| Recently I started getting prompted to login to Microsoft for SSO a lot more - like 10 times a day. When I questioned IT I got the following response. I'd like to respond with actual data as to why this is backwards progress, but I don't know where to find useful resources. Does anyone have any useful links to modern corporate security practices that may be helpful? > I’ll address your concerns. >We want sessions to time out. This is a security measure we implemented so if a machine is left unattended or stolen no one can just open something and be logged in. > Yes, the method has changed for the authenticator. Its another layer Microsoft has pushed entering the number now. > We cannot roll back these changes. > If you are authenticating multiple times a day it’s a good thing, as frustrating as it may seem that is the security working - it keeps you, the data, the company safe.

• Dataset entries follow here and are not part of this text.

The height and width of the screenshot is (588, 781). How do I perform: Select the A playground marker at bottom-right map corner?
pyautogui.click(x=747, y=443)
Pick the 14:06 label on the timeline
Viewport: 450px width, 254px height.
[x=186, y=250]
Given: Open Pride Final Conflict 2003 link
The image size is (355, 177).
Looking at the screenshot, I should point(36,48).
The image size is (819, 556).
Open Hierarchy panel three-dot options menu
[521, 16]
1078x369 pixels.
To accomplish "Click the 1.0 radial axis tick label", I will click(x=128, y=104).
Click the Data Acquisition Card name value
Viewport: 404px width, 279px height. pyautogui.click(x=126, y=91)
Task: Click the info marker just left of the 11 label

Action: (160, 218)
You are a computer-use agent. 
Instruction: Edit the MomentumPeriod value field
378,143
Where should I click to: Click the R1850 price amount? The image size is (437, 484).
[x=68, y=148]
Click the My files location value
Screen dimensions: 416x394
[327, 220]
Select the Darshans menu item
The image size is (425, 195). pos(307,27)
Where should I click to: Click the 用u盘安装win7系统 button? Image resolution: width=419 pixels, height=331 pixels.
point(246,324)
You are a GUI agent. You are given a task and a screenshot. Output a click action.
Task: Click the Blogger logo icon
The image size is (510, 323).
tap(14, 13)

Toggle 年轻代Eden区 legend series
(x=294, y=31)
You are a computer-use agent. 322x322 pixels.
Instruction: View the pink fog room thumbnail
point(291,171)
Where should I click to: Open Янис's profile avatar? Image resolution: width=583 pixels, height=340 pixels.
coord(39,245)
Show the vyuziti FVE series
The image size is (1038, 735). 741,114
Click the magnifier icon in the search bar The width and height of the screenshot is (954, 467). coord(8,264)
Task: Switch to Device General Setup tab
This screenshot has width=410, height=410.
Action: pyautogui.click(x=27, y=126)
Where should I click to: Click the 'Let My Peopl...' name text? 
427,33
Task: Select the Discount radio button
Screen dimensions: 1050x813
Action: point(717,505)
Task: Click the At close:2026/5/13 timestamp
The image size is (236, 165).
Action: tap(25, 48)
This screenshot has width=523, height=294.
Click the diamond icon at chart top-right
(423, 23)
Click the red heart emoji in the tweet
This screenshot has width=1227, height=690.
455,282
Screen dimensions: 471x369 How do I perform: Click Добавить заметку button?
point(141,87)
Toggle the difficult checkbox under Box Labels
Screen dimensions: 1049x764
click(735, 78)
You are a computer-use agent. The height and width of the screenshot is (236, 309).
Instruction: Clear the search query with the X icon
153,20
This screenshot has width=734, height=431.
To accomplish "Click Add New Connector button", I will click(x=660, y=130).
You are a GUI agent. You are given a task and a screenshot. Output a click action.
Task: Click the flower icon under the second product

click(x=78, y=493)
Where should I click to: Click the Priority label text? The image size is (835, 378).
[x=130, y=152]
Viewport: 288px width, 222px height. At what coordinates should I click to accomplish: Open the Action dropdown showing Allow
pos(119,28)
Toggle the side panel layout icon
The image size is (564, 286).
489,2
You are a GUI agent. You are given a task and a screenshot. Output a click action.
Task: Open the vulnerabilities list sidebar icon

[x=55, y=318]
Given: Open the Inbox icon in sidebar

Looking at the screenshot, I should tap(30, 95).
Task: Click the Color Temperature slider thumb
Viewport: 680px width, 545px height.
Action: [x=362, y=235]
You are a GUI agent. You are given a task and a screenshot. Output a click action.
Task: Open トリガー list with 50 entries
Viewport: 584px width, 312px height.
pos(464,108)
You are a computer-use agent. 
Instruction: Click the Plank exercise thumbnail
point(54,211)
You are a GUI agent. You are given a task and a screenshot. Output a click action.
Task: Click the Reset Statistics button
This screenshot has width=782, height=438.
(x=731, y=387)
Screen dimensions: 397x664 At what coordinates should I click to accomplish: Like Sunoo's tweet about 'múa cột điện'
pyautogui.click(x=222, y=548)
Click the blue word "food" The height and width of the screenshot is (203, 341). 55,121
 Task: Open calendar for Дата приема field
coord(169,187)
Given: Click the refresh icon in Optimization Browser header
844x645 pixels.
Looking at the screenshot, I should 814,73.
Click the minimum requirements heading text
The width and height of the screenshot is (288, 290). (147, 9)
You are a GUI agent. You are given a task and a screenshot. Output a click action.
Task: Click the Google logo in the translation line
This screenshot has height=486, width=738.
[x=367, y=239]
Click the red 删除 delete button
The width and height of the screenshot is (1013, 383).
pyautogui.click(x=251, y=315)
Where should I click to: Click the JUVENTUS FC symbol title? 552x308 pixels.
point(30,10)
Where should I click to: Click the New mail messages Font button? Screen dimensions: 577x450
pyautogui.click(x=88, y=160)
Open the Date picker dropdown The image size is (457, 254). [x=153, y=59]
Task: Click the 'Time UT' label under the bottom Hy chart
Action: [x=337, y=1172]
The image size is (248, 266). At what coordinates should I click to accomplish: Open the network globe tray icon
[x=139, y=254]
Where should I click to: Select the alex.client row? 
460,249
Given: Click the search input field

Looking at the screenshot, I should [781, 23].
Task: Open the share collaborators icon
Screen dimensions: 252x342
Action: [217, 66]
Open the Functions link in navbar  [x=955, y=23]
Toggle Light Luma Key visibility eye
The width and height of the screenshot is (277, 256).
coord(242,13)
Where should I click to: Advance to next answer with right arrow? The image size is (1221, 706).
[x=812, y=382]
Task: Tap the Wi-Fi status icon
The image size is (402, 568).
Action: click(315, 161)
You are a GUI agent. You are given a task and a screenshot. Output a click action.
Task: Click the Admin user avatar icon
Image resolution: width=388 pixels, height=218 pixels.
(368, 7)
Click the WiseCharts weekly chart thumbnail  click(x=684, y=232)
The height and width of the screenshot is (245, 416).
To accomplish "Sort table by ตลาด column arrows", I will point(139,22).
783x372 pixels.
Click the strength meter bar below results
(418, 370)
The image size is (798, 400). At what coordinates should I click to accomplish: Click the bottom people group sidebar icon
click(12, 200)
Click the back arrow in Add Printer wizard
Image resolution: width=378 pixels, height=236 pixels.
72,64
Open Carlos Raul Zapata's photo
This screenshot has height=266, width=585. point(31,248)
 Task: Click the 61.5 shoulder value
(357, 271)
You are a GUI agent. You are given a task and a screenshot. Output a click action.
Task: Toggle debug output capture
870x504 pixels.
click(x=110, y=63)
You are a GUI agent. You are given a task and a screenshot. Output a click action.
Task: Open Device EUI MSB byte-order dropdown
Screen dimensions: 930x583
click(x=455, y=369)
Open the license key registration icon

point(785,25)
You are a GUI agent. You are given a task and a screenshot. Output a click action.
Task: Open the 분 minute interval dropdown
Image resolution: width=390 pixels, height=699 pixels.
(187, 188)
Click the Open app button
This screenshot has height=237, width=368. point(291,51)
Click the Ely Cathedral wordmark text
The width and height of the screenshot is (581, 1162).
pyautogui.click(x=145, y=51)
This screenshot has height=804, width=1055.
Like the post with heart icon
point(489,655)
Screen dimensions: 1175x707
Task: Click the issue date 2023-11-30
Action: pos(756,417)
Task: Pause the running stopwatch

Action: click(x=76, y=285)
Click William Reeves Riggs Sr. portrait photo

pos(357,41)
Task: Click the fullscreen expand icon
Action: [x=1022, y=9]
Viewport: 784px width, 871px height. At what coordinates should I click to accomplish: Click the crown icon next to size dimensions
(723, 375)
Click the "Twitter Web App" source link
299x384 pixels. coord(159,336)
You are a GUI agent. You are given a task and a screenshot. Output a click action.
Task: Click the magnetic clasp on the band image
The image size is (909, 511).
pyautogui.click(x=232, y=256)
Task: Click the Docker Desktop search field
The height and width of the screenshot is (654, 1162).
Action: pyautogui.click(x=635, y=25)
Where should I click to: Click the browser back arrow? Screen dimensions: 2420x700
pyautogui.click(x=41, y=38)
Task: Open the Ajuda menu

If it helps on average, I authenticate 25 to 30 times a day. > Hope this lessens the frustration, if we could and the internet was a safer place we wouldn’t have to these protocols in place. |
There's a substantial amount of research data related (not always directly) to this, e.g., the "Interruptibility of Software Developers" paper from the 2015 ACM Conference on Human Factors in Computing Systems:
https://dl.acm.org/doi/10.1145/2702123.2702593
https://www.zora.uzh.ch/110157/1/ZuegerFritz-Interruptibilit...
I don't know of a case where distractions from Microsoft SSO login prompts (specifically) were correlated with a higher rate of bugs, such as security bugs. I have heard of one case where a "zero trust" rollout was discontinued because re-authenticating was interfering with development (higher defect rate, but also developers not staying "in the zone" and losing productivity).